>> start Provided data

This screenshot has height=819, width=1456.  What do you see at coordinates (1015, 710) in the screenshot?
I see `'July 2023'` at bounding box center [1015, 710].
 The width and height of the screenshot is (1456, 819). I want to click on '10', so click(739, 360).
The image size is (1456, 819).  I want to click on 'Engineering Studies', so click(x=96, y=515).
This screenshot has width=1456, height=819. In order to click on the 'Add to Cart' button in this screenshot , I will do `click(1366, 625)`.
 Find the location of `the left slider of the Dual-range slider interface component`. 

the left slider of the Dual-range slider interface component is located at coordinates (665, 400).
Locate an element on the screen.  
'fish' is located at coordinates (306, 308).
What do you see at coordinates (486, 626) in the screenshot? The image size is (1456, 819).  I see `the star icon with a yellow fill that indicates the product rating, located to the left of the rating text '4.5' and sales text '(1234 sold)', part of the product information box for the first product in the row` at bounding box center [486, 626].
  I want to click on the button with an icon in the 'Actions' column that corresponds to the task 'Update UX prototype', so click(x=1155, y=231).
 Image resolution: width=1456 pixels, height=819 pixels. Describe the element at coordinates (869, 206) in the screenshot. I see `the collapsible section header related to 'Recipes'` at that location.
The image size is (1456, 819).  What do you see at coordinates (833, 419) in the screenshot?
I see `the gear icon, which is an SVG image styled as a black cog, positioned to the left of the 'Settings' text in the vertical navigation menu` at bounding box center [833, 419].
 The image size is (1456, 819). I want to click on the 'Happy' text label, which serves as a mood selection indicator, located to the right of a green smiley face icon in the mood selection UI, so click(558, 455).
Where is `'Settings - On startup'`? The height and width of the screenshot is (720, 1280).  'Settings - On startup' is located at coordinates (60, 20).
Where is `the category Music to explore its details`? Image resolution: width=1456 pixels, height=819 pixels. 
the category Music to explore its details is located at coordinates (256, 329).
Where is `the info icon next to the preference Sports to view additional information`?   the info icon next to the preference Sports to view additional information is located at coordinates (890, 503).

>> end Provided data

Task directions
Copy everything from the line containing "Locate an element on the screen." down to the line containing "Image resolution: width=1456 pixels, height=819 pixels. Describe" in the listing above, reproducing each line unchanged.

Reply to the task
Locate an element on the screen.  
'fish' is located at coordinates (306, 308).
What do you see at coordinates (486, 626) in the screenshot? The image size is (1456, 819).  I see `the star icon with a yellow fill that indicates the product rating, located to the left of the rating text '4.5' and sales text '(1234 sold)', part of the product information box for the first product in the row` at bounding box center [486, 626].
  I want to click on the button with an icon in the 'Actions' column that corresponds to the task 'Update UX prototype', so click(x=1155, y=231).
 Image resolution: width=1456 pixels, height=819 pixels. Describe the element at coordinates (869, 206) in the screenshot. I see `the collapsible section header related to 'Recipes'` at that location.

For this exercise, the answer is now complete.